By Charles R. Knight [Public domain], via Wikimedia CommonsThere’s no type of extinct mammalian megafauna we like better than the giant beaver. Most specimens of the giant beaver, an extinct Pleistocene rodent found throughout North America that approached the size of a black bear, are considered Castoroides ohioensis. Now, scientists have proposed a new species of giant beaver, Castoroides dilophidus, based on skulls found in Florida.
This new species lived during the Late Pleistocene and is limited, so far, to Florida and surrounding states. It is distinguished from C. ohioensis by several cranial characteristics as well as the presence of a divided lophid on two teeth, the lower fourth premolar and upper third molar (hence the species name dilophidus). An earlier named species, C. leiseyorum, thought to be restricted to the Early Pleistocene, is now also subsumed into C. dilophidus as a junior synonym.
Some interesting issues regarding the collection and curation of fossils pop up.

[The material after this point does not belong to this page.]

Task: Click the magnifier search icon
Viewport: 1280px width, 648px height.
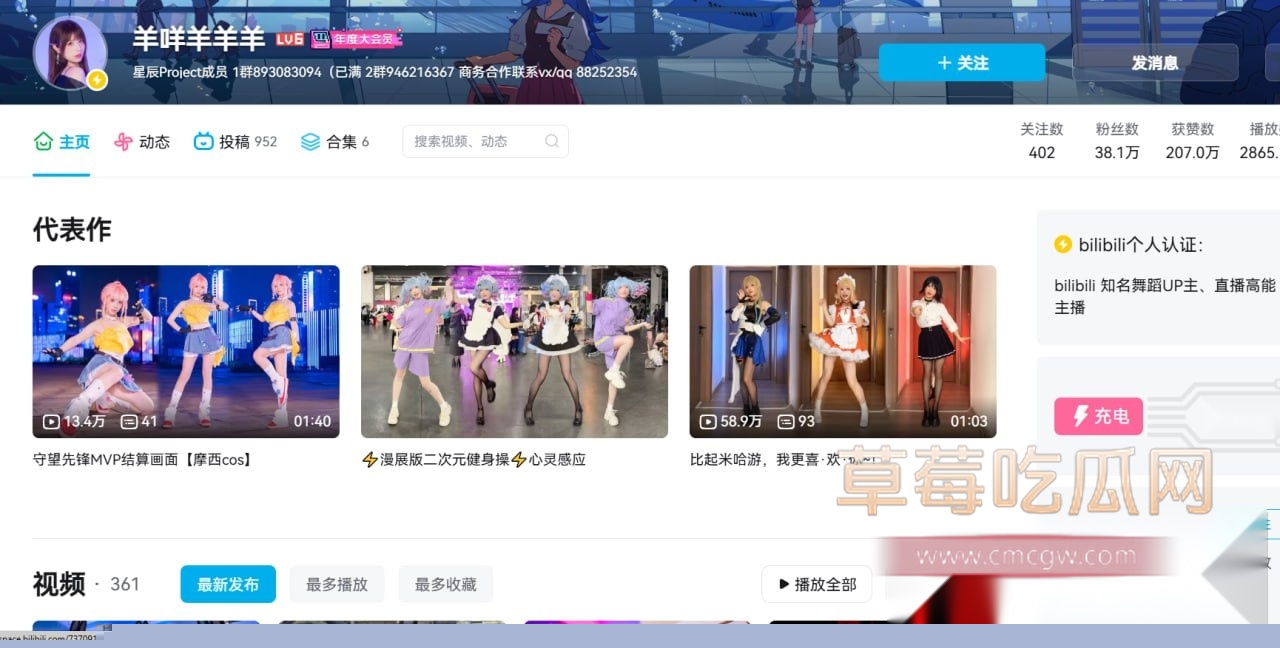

One of the skulls used to define the new species “is housed in a private collection, but a high fidelity cast is in the UF [University of Florida] collection. Furthermore, the owner of the original specimen has agreed to make it available for study to other workers.” (Hulbert et al. 2014:29). The owner is unnamed. They also discuss in detail casts of a giant beaver skull sold by the company Bone Clones that “likely reside in a number of museum collections” (Hulbert et al. 2014:38). This specimen, which the company labels C. ohioensis, also has characteristics of C. dilophidus. It appears that the original fossil has dilophidus traits, but when the fossil was restored, missing parts were reconstructed using ohioensis (and modern beaver) as references. Hulbert and colleagues were able to solve this puzzle by speaking with the original collector and the person who did the restoration, both of whom are unnamed, but the actual fossil “is now in a private collection and not available for study.” (Hulbert et al. 2014:38). The authors have tried to make the best of an awkward situation by documenting as thoroughly as possible these mystery fossils.
Reference:
Hulbert, Richard C., Jr., Andreas Kerner, and Gary S. Morgan
2014 Taxonomy of the Pleistocene Giant Beaver Castoroides (Rodentia: Castoridae) From the Southeastern United States. Bulletin of the Florida Museum of Natural History 53(2):26–43.